La ligne bleue (obni)
C'était le jour du vernissage. Beaucoup de monde, des coupes qui trinquent, des bulles d'air emprisonné, des regards de soupçons, des cajoleries d'apparence. J'étais anxieux, j'en voulais au monde entier.
"Mais que faisais-je dans cette galère !"
Pour moi, cette soirée était un
ultimatum , le fléau de la balance qui va pencher dans un sens ou dans un
autre.
- Être artiste, c'est être oisif !
Cette phrase
entendue ce soir-là par un falot bourgeois et satisfait, sonna le glas de
mon utopie. Je ne pouvais plus poser mes pas dans ces traces-là ! J'avais
envie de hurler.
Soit j'abandonnais ce labyrinthe du milieu artistique,
soit je poussais plus loin la chimère et je partais très loin de ce monde pour y vivre la béatitude d'une vie contemplative. Tu serais présente.
Toujours. Ma muse de chair.
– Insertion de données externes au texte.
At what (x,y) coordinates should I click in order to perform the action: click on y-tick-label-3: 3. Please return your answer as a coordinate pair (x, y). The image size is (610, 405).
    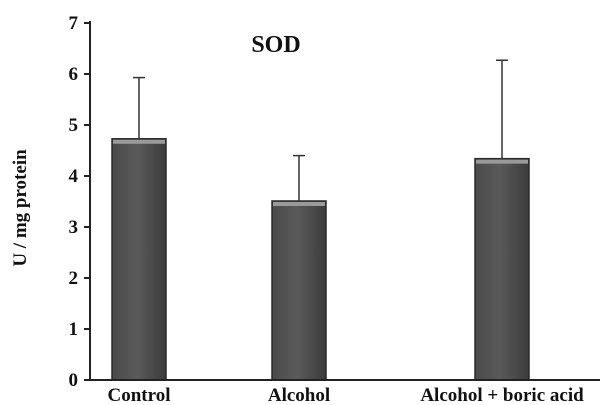
    Looking at the image, I should click on (74, 228). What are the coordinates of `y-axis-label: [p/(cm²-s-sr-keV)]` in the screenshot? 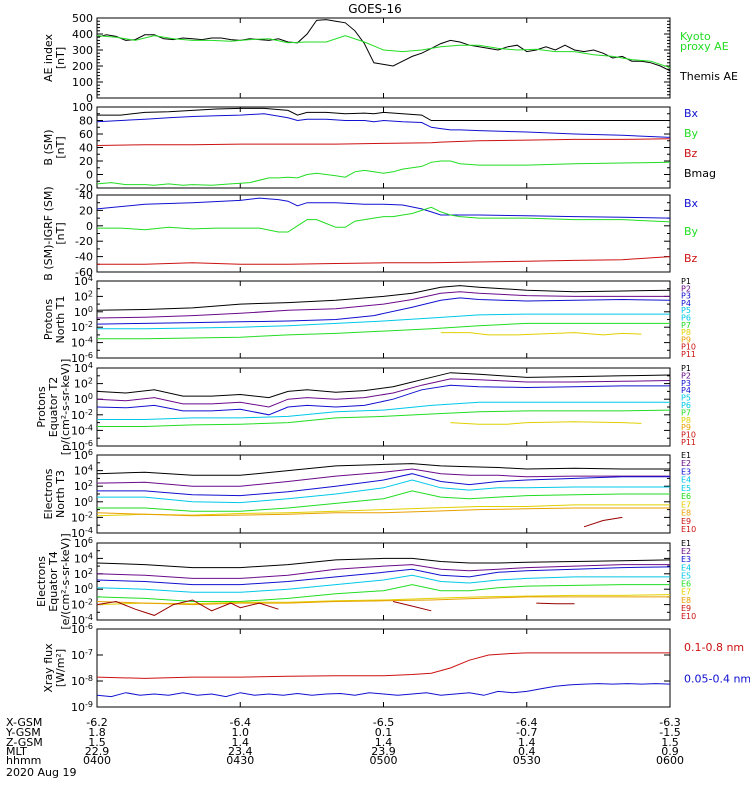 It's located at (66, 408).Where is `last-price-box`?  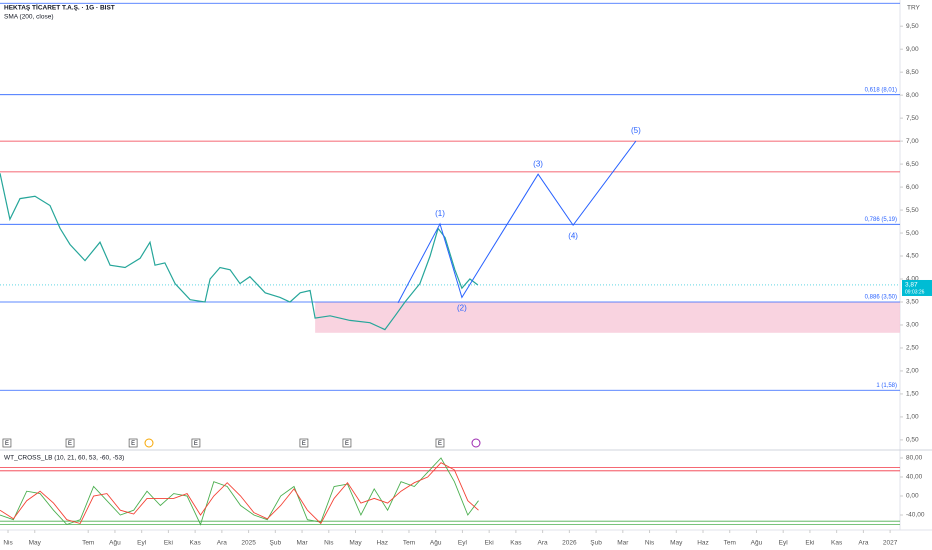 last-price-box is located at coordinates (917, 288).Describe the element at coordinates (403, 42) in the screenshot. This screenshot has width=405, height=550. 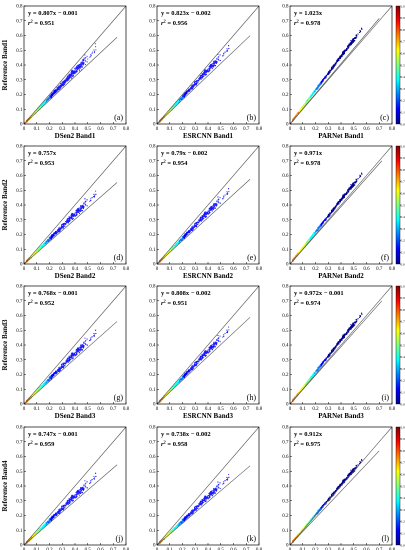
I see `colorbar-tick-label: 0.7` at that location. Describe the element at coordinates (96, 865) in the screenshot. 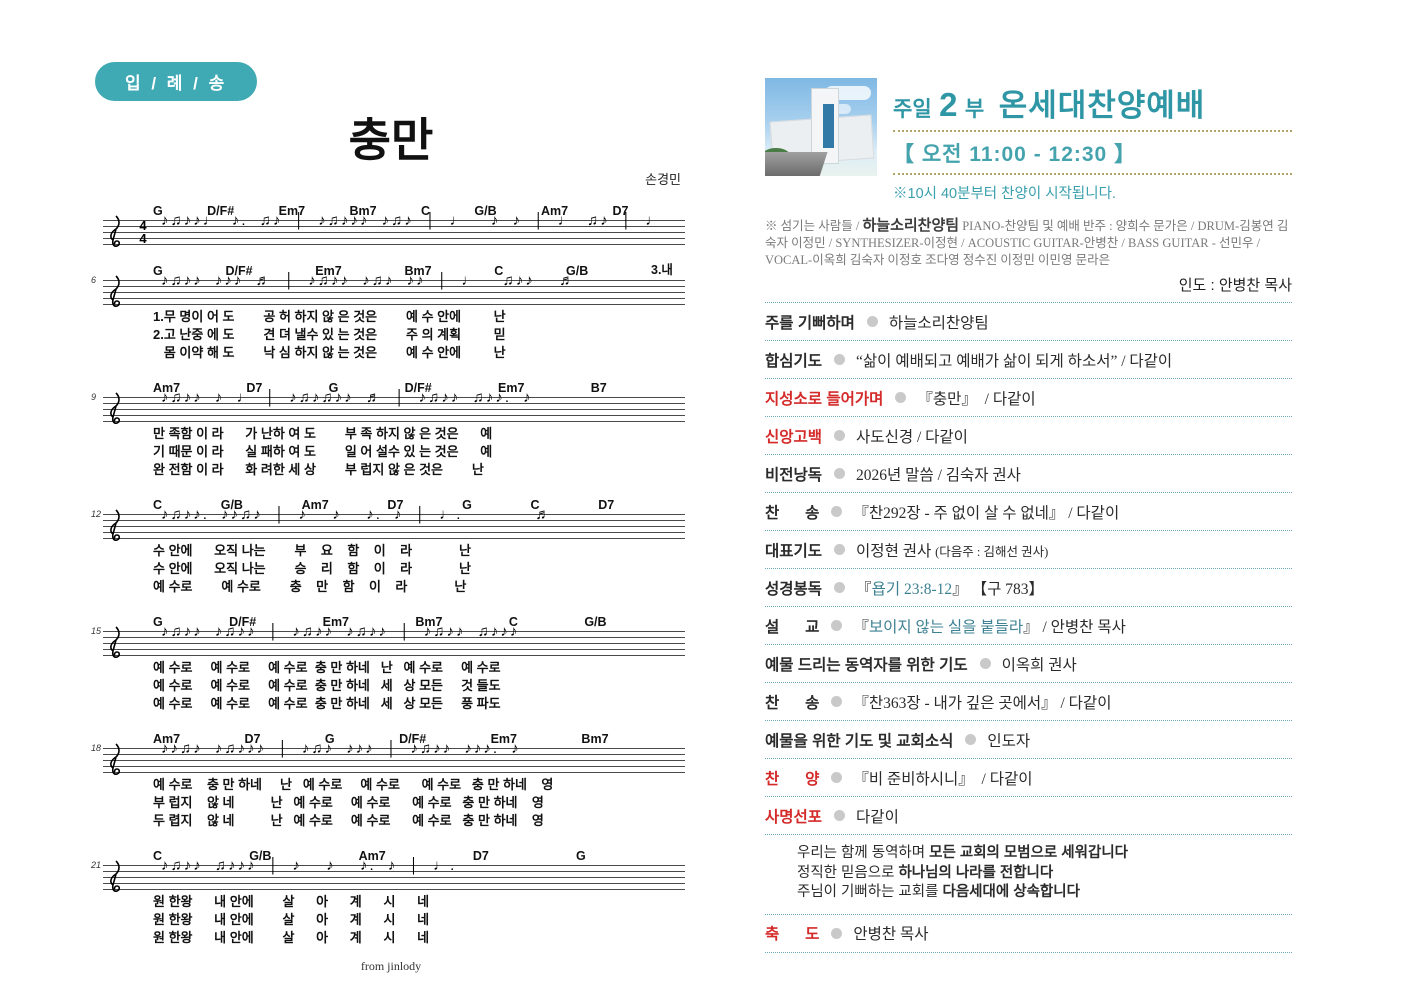

I see `measure-number: 21` at that location.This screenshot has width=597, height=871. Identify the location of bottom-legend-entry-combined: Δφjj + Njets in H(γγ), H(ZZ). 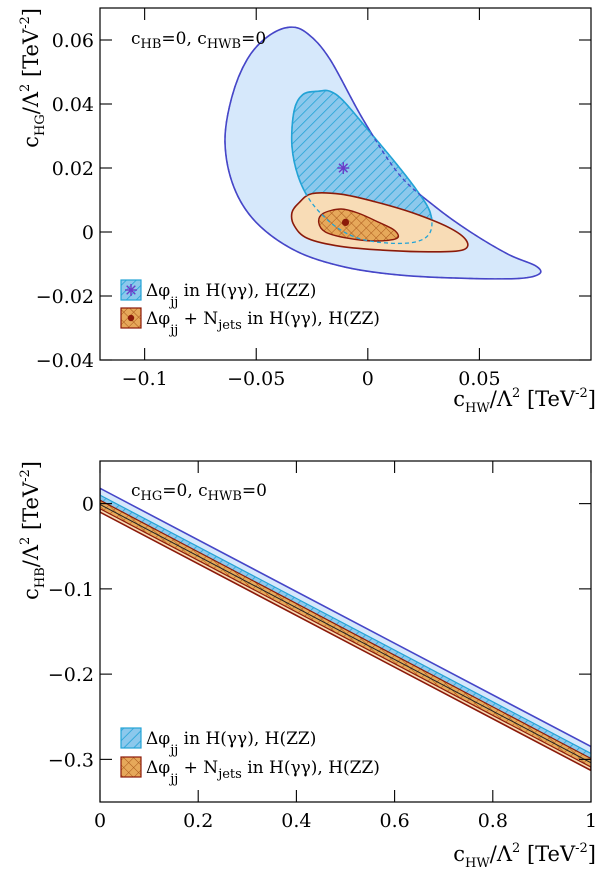
(250, 772).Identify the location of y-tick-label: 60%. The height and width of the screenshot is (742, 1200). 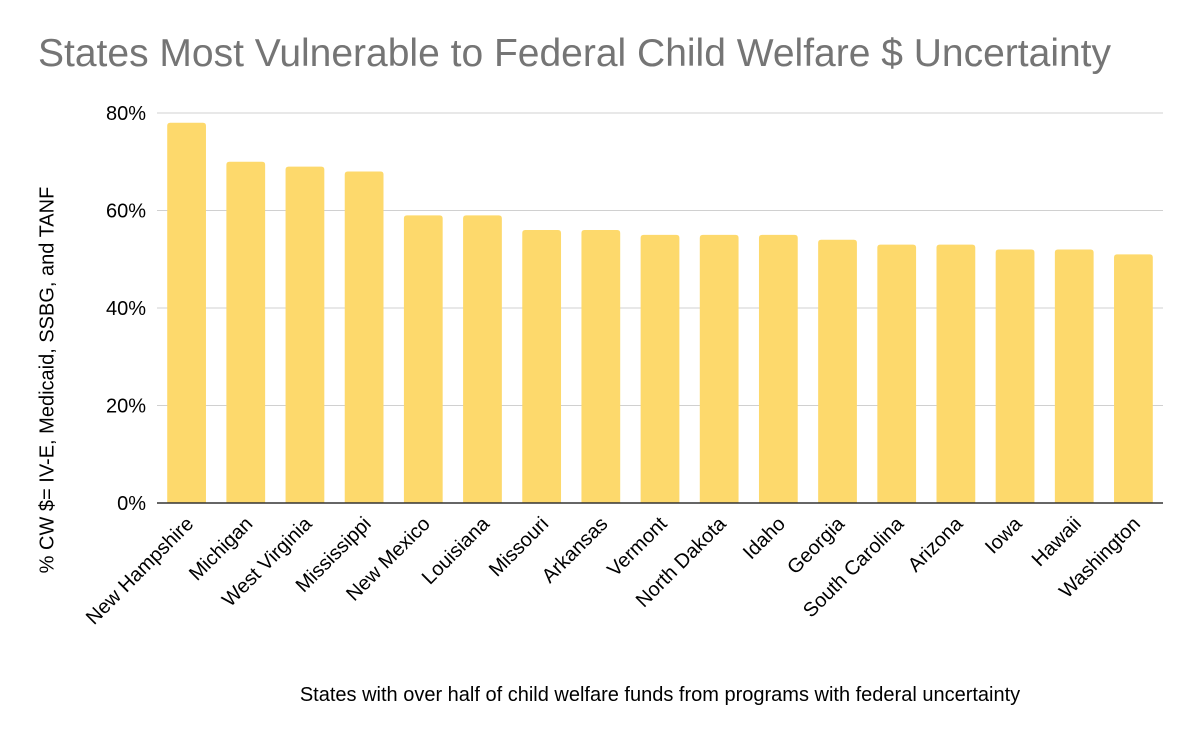
(126, 212).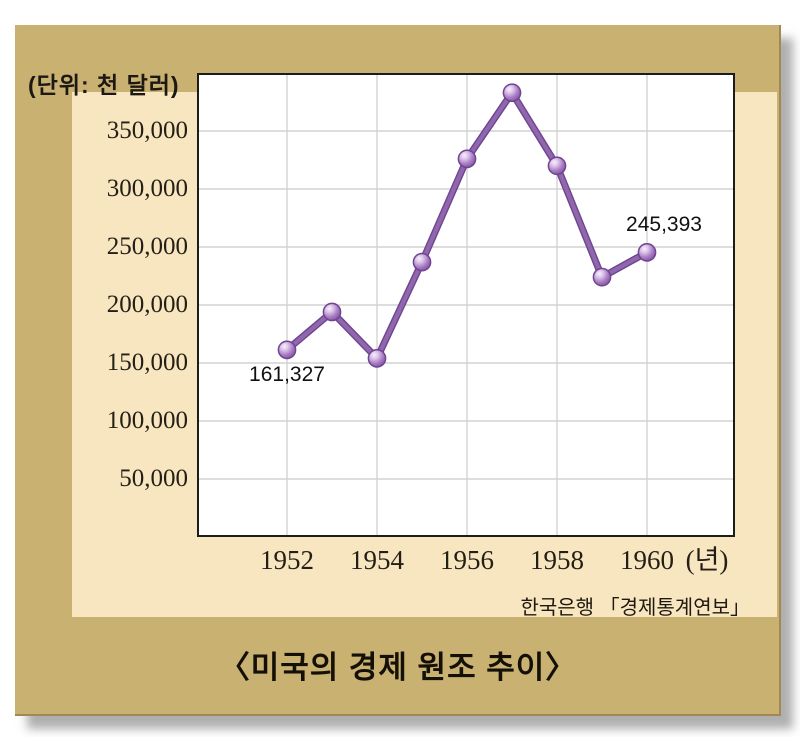  What do you see at coordinates (467, 560) in the screenshot?
I see `x-axis-tick-label: 1956` at bounding box center [467, 560].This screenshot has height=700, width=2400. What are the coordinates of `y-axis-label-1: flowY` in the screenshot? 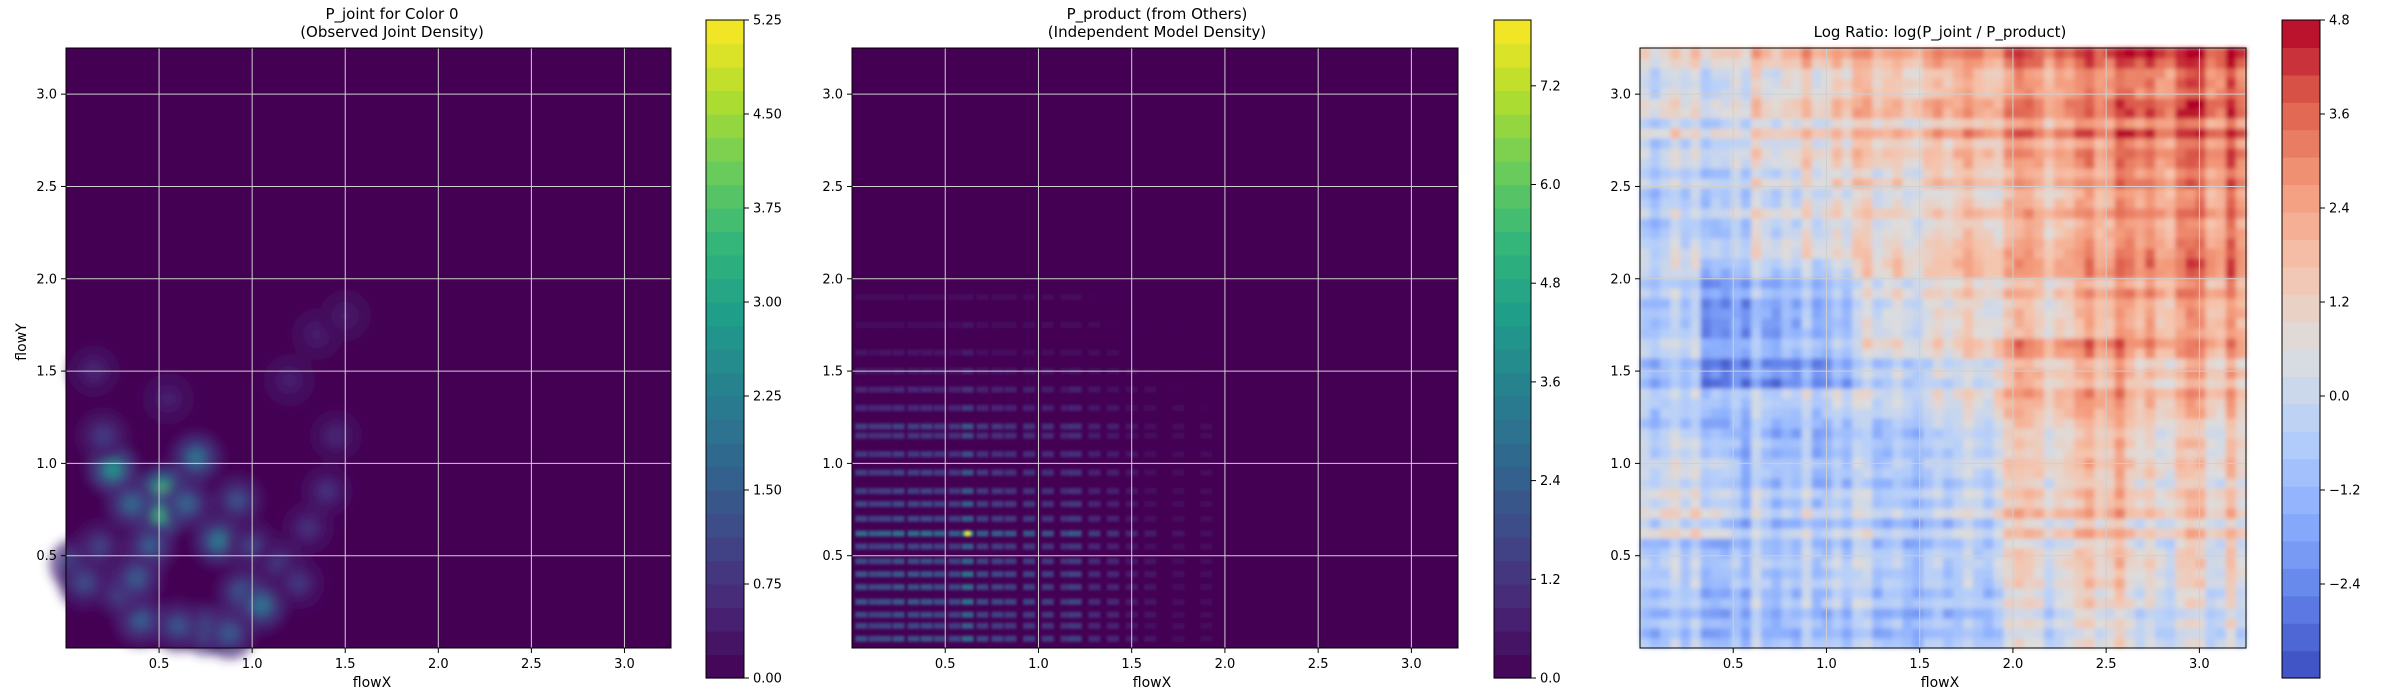 It's located at (22, 342).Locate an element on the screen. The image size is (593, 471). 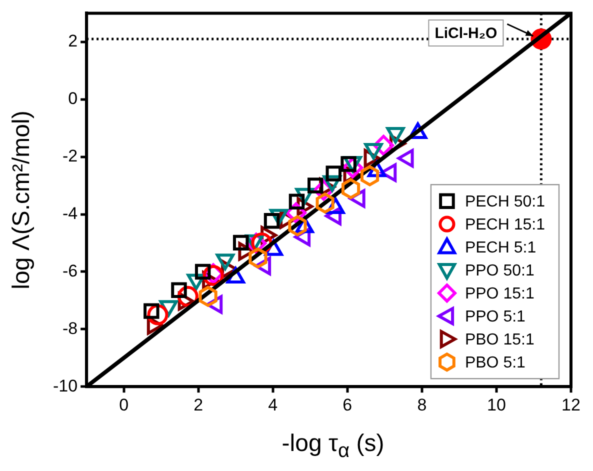
legend-label: PPO 5:1 is located at coordinates (495, 317).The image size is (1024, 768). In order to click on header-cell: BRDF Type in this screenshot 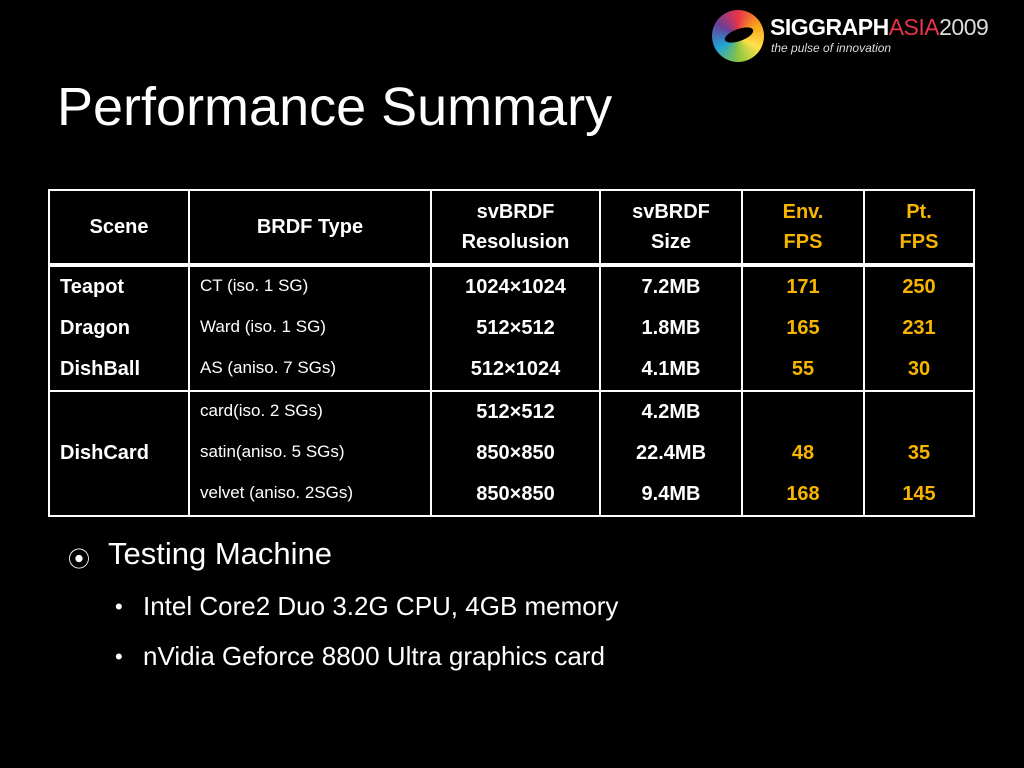, I will do `click(310, 228)`.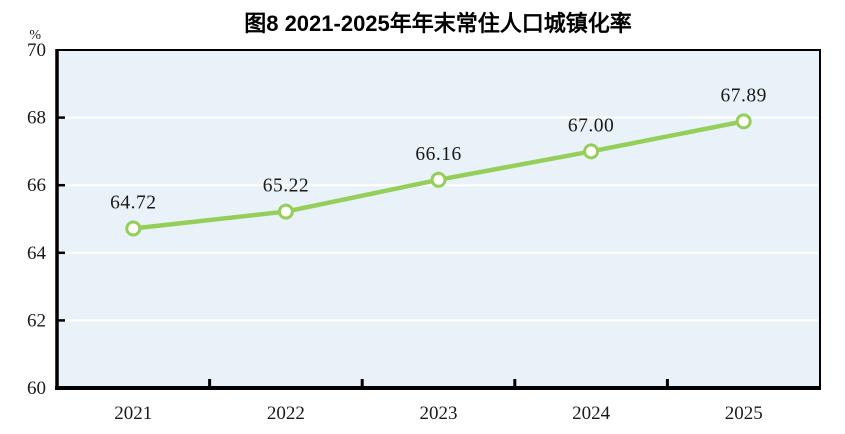 Image resolution: width=845 pixels, height=434 pixels. What do you see at coordinates (744, 414) in the screenshot?
I see `x-axis-tick-label: 2025` at bounding box center [744, 414].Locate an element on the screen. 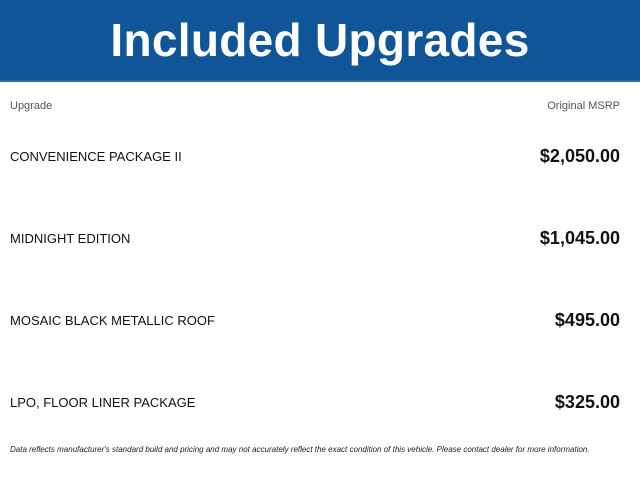  upgrade-row: CONVENIENCE PACKAGE II $2,050.00 is located at coordinates (315, 156).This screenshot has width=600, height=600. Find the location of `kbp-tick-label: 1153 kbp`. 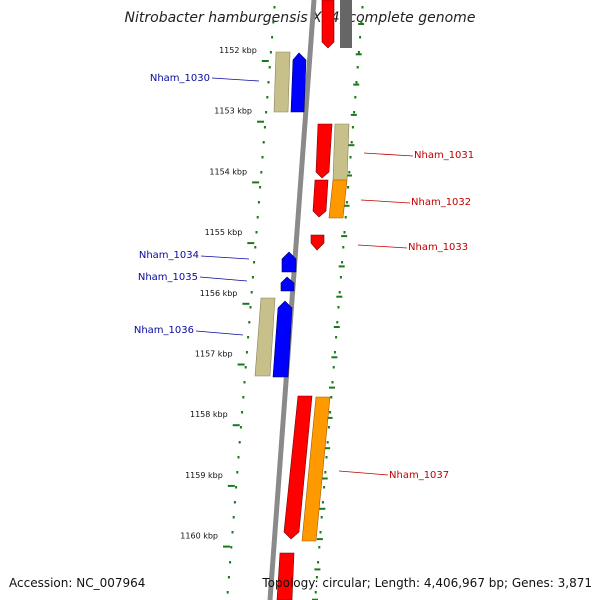

kbp-tick-label: 1153 kbp is located at coordinates (233, 112).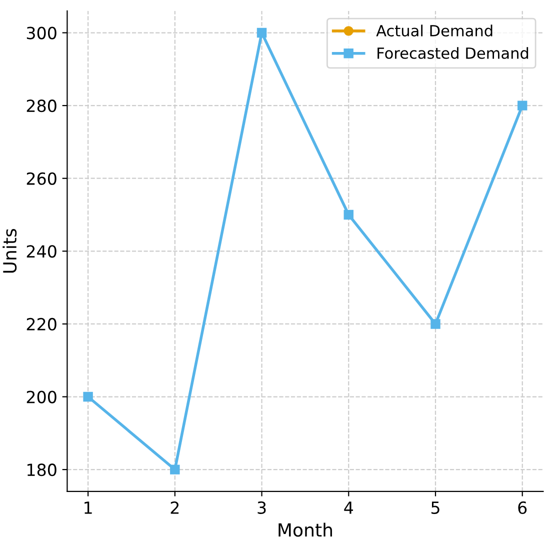 The image size is (560, 546). What do you see at coordinates (41, 252) in the screenshot?
I see `y-tick-label: 240` at bounding box center [41, 252].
Mon Héloïse.
Était-ce une hérésie ? Non !
C'était au contraire un pléonasme… Je voulais foutre le camp avec toi !
Foutre le camp ! Loin des circuits, de la publicité, des opprobres
imbéciles, et des désirs ambigus d'un monde contraint que je
détestais.
Vivre l'absolution.
Moteur qui vrombit. Ancre qui se lève. Doumo qui étire son
ombre sur la Place Saint Marc. Des pigeons qui volent en brassées.
Embrassée.
Je t'aime.
Un pouls qui palpite. Au moment où j'écris ce
texte, nous observons déjà l'île de Santorin qui se découpe sur l'horizon
frêle. Nous imaginons les textes sur le sable.
Nous partons vivre
l'étreinte indélébile, pour fuir les sybarites, gagner la vertu d'aimer et
de soupirer, de créer loin des discours proculiens des médias, Vivre et
mourir digne.
Au moment de tout quitter j'entends encore mon vieux
professeur de philo :
- Ne cèdes-tu pas au misonéisme d'une
génération lasse de tout ?
- Bah ! Tais-toi-et-chante !
Le vieux
monsieur éclata de rire.
Sur le pont crépusculaire, nous fixions la ligne
bleue et je me mis à danser sur un zeibekiko.